Our Lord says not only ‘that where I am, they also may be,’ but adds ‘with Me.’ That is not a superfluous addition, but emphasises the thought of a communion which is more intimate and blessed than local presence alone would be.

The communion here is real but imperfect. It is perfected there on our part by the dropping away of flesh and sin, by change of circumstances, by emancipation from cares and toils necessary here, by the development of new powers and surroundings, and on His side by new manifestations.

(c) Vision of His glory.

The crown of this utterance of Christ’s will is ‘that they may behold My glory.’ In an earlier part of this prayer our Lord had spoken of the ‘glory which I had with Thee before the world was.’ But probably the glory ‘given’ is not that of essential Divinity, but that of His mediatorial work. To His people ‘with Him where He is,’ are imparted fuller views of Christ as Saviour, deeper notions of His work, clearer perception of His rule in providence and nature. This is the loftiest employment of the spirits who are perfected and lapped in ‘pleasures for evermore’ by their union with the glorified Jesus.

Surely this is grander than all metaphorical pictures of heaven.

II. The incipient fulfilment now going on.

The prayer has been in process of fulfilment ever since. The dead in Christ have entered on its answer now.
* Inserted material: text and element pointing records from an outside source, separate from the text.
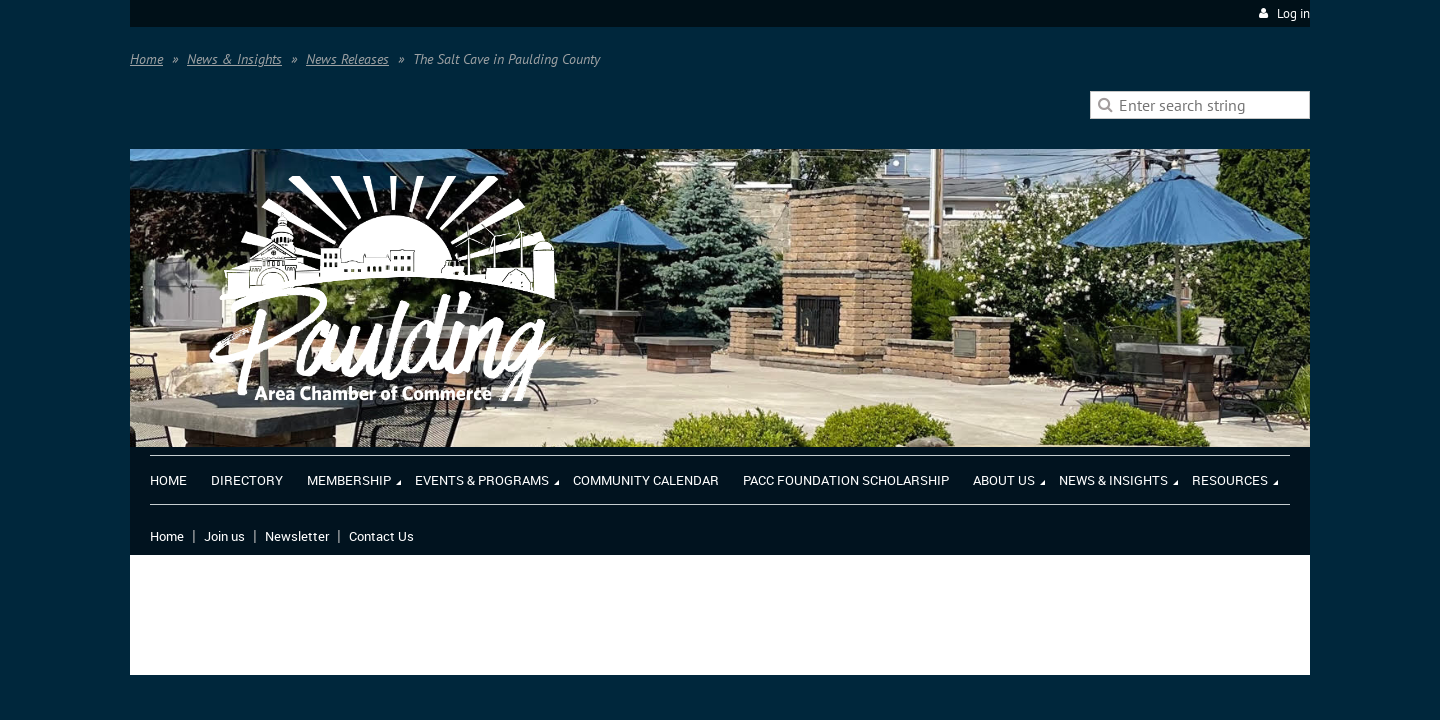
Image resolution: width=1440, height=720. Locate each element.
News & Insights (234, 59)
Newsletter (297, 536)
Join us (224, 536)
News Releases (347, 59)
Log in (1293, 13)
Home (146, 59)
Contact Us (381, 536)
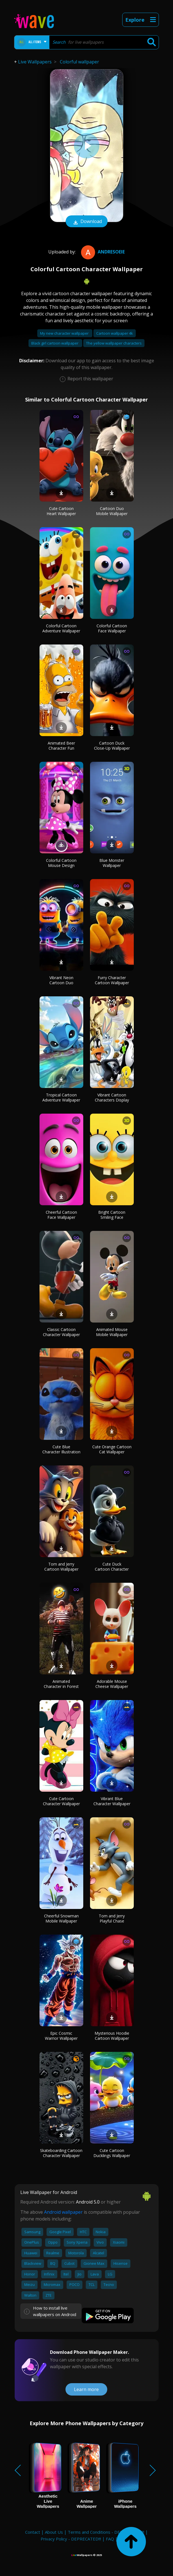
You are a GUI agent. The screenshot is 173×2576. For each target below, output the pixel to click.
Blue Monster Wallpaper (111, 863)
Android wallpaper (63, 2212)
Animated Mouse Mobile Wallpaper (112, 1332)
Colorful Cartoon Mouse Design (61, 863)
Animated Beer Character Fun (61, 745)
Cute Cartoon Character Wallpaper (61, 1801)
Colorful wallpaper (79, 62)
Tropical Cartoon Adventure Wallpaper (61, 1097)
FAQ (110, 2539)
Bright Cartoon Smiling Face (111, 1214)
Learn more (86, 2389)
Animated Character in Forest (61, 1684)
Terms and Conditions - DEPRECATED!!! (106, 2532)
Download (86, 222)
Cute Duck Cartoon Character (112, 1566)
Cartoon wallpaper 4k (114, 333)
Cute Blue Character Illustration (61, 1449)
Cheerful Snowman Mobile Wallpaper (61, 1918)
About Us (54, 2532)
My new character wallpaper (64, 333)
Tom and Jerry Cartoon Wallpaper (61, 1566)
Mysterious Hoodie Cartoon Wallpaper (112, 2035)
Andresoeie (102, 252)
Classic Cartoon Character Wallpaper (61, 1332)
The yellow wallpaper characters (114, 343)
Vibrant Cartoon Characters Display (112, 1097)
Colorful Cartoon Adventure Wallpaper (61, 628)
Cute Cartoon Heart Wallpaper (61, 511)
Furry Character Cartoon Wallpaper (112, 980)
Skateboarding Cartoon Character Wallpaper (61, 2153)
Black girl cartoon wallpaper (55, 343)
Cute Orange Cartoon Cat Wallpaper (112, 1449)
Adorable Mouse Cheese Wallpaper (111, 1684)
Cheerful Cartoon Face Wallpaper (61, 1214)
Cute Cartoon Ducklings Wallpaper (111, 2153)
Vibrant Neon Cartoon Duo (61, 980)
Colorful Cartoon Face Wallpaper (112, 628)
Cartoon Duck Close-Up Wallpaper (112, 745)
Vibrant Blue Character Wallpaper (111, 1801)
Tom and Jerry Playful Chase (112, 1918)
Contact (32, 2532)
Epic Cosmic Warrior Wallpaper (61, 2035)
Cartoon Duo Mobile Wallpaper (112, 511)
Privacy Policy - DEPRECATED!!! (71, 2539)
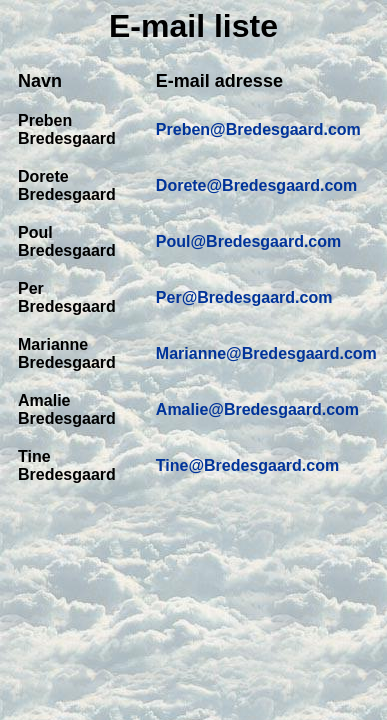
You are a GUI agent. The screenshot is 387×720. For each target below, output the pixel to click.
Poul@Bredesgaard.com (248, 241)
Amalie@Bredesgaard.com (257, 409)
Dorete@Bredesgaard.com (256, 185)
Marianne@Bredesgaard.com (266, 353)
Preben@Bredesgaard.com (258, 129)
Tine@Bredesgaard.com (247, 465)
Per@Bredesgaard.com (244, 297)
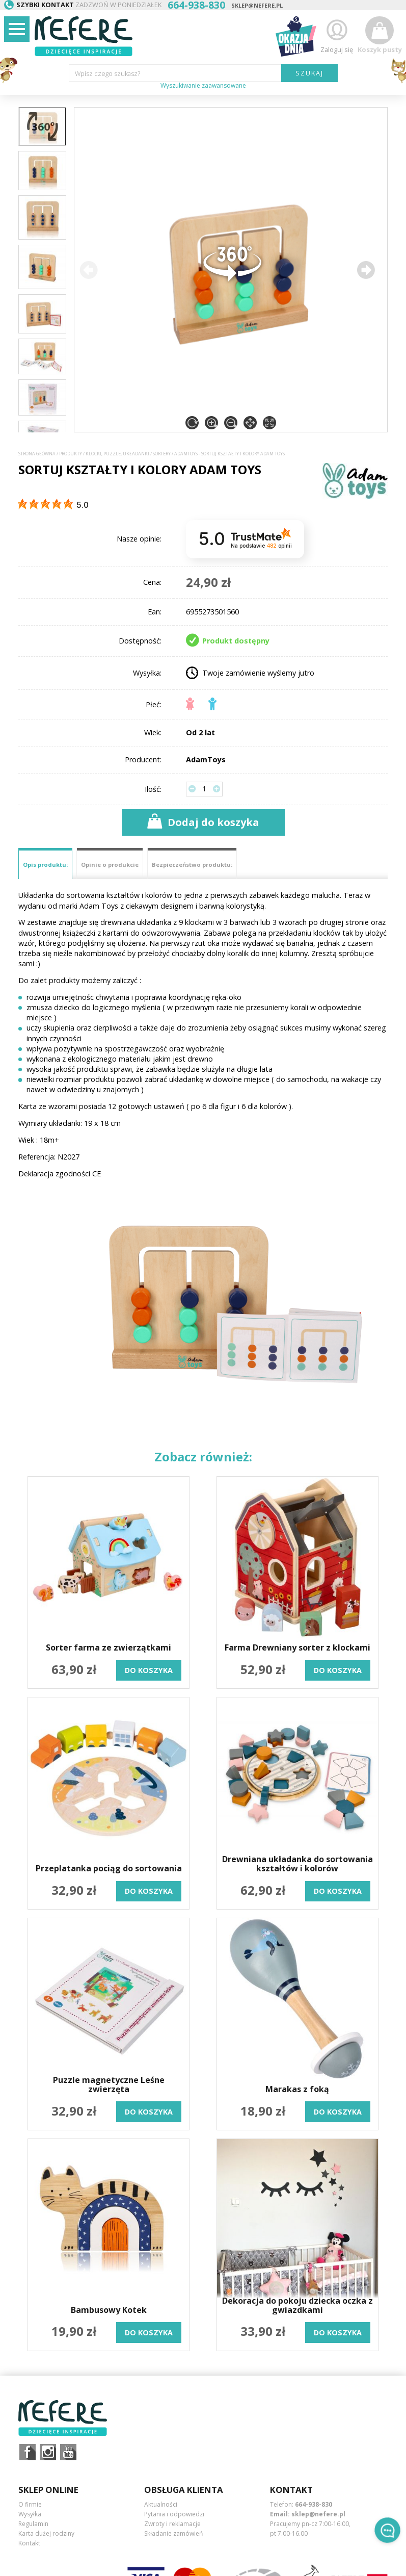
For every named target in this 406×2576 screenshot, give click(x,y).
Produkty (70, 454)
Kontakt (29, 2543)
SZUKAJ (309, 73)
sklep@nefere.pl (257, 5)
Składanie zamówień (173, 2533)
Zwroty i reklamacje (172, 2523)
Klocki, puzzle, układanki (117, 454)
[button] (365, 269)
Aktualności (160, 2504)
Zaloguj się (336, 35)
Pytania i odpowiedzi (174, 2514)
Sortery (162, 454)
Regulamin (33, 2523)
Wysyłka (29, 2514)
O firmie (30, 2504)
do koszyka (149, 1670)
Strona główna (37, 454)
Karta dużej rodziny (46, 2533)
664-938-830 (313, 2504)
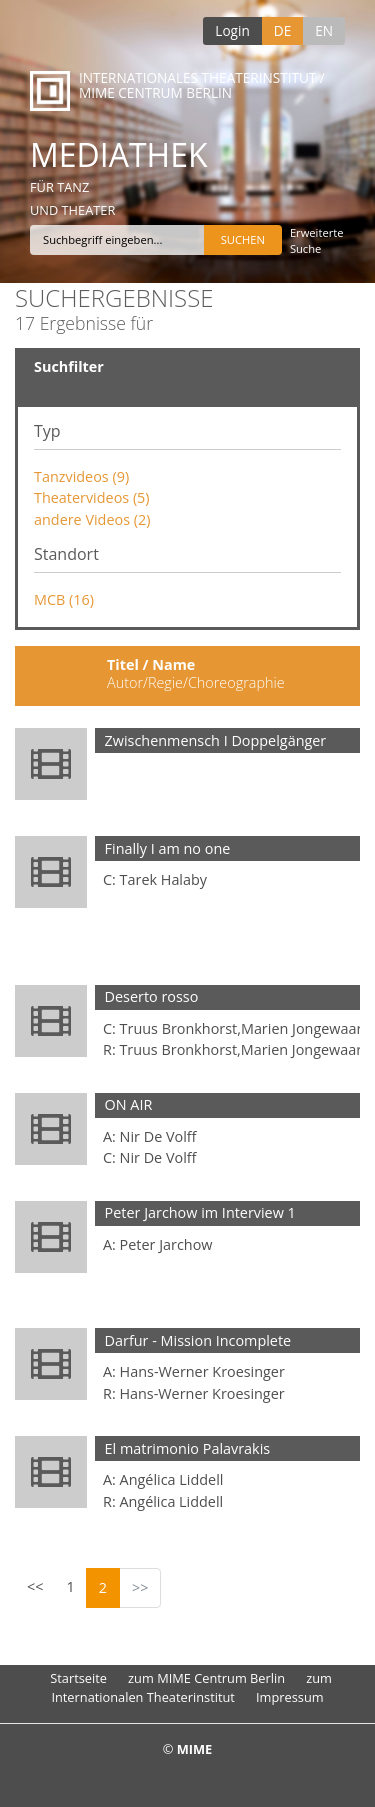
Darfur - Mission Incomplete (198, 1340)
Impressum (290, 1697)
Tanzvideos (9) (81, 476)
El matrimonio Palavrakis (188, 1448)
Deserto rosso (152, 996)
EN (324, 30)
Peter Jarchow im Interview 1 (200, 1212)
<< (35, 1586)
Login (232, 30)
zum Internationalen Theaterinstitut (191, 1687)
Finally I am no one (168, 848)
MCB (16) (64, 599)
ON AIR (129, 1104)
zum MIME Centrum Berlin (206, 1678)
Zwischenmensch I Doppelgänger (216, 740)
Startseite (78, 1678)
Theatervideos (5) (92, 497)
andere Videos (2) (92, 519)
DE (282, 30)
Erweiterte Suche (317, 240)
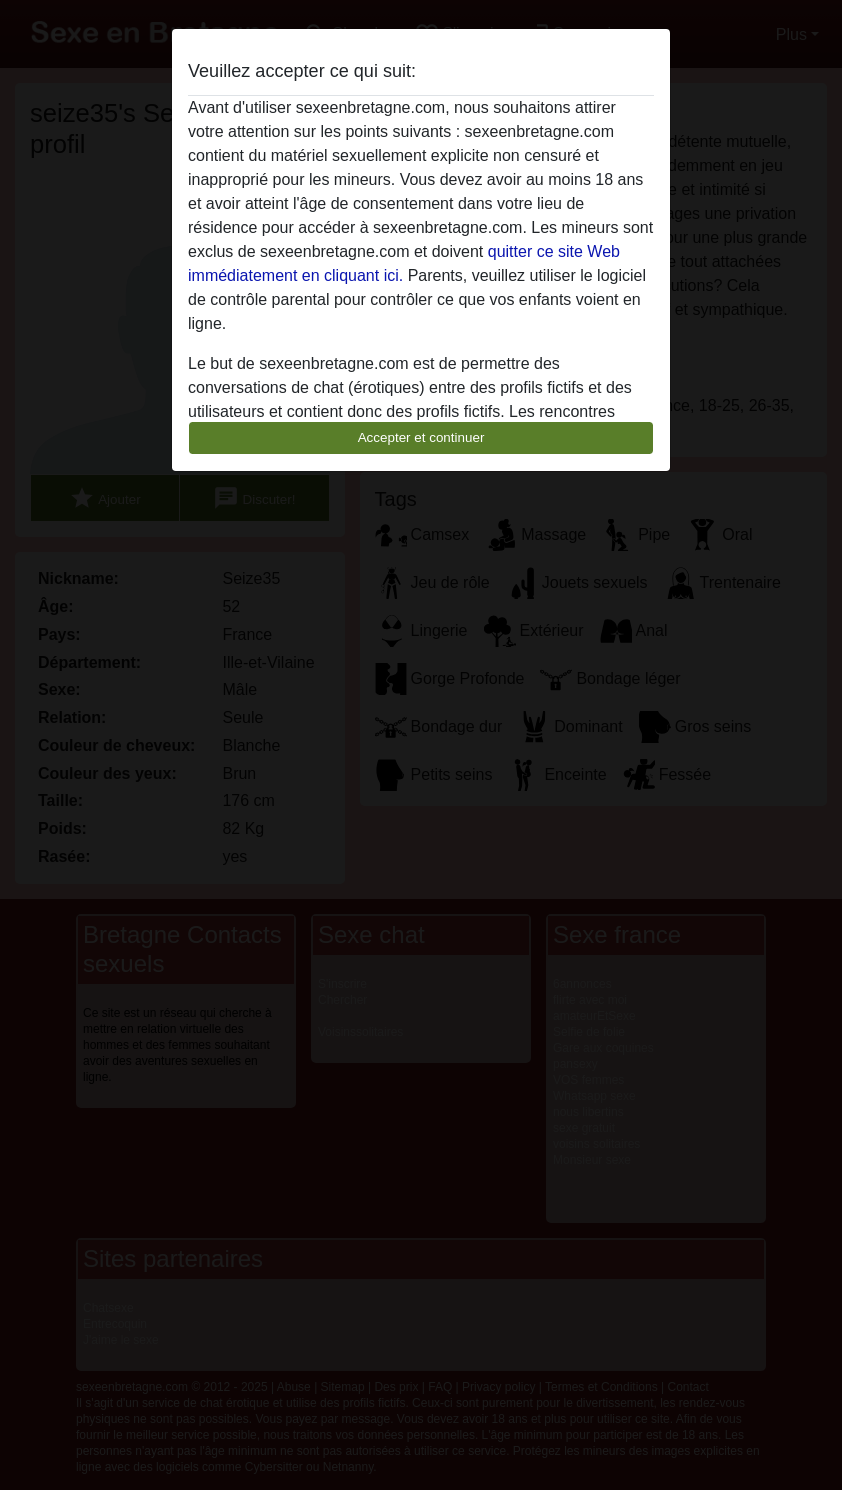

We need not discuss difficulties about the ‘intermediate state,’ for this at all events is true, that to be ‘absent from the body’ is to be ‘present with the Lord.’

A Christian death is an answer to this prayer. True, for Christians as for all, the physical necessity is an imperative law. True, the punitive aspect of death is retained for them. But yet the law is wielded by Christ, and while death remains, its whole aspect is changed. So we may think of those who have departed in His faith and fear as gone in answer to this prayer.

How beautiful that is! Slowly, one by one, they are gathered in, as the stars one by one light up. Place after place is filled.

Thus through the ages the prayer works on, and our dear ones have gone from us, but they have gone to Him. We weep, but they rejoice. To us their departure is the result of an iron law, of a penal necessity, of some secondary cause; but to them it is seen to be the answer to His mighty prayer. They hear His voice and follow Him when He says, ‘Come up hither.’

III. The final fulfilment still future.

The prayer looks forward to a perfect fulfilment. His prayer cannot be vain.

(a) Perfect in degree.

(b) Perfect in extent, when all shall be gathered together and the ‘whole family’ shall be ‘in heaven,’ and Christ’s own word receives its crowning realisation, that ‘of all whom the Father hath given Him He has lost nothing.’

And these are not some handful picked out by a decree which we can neither fathom nor alter, but Christ is given to us all, and if we choose to take Him, then for us He has ascended; and as we watch Him going up the voice comes to us: ‘I go to prepare a place for you. I will come again and receive you unto Myself, that where I am, there ye may be also.’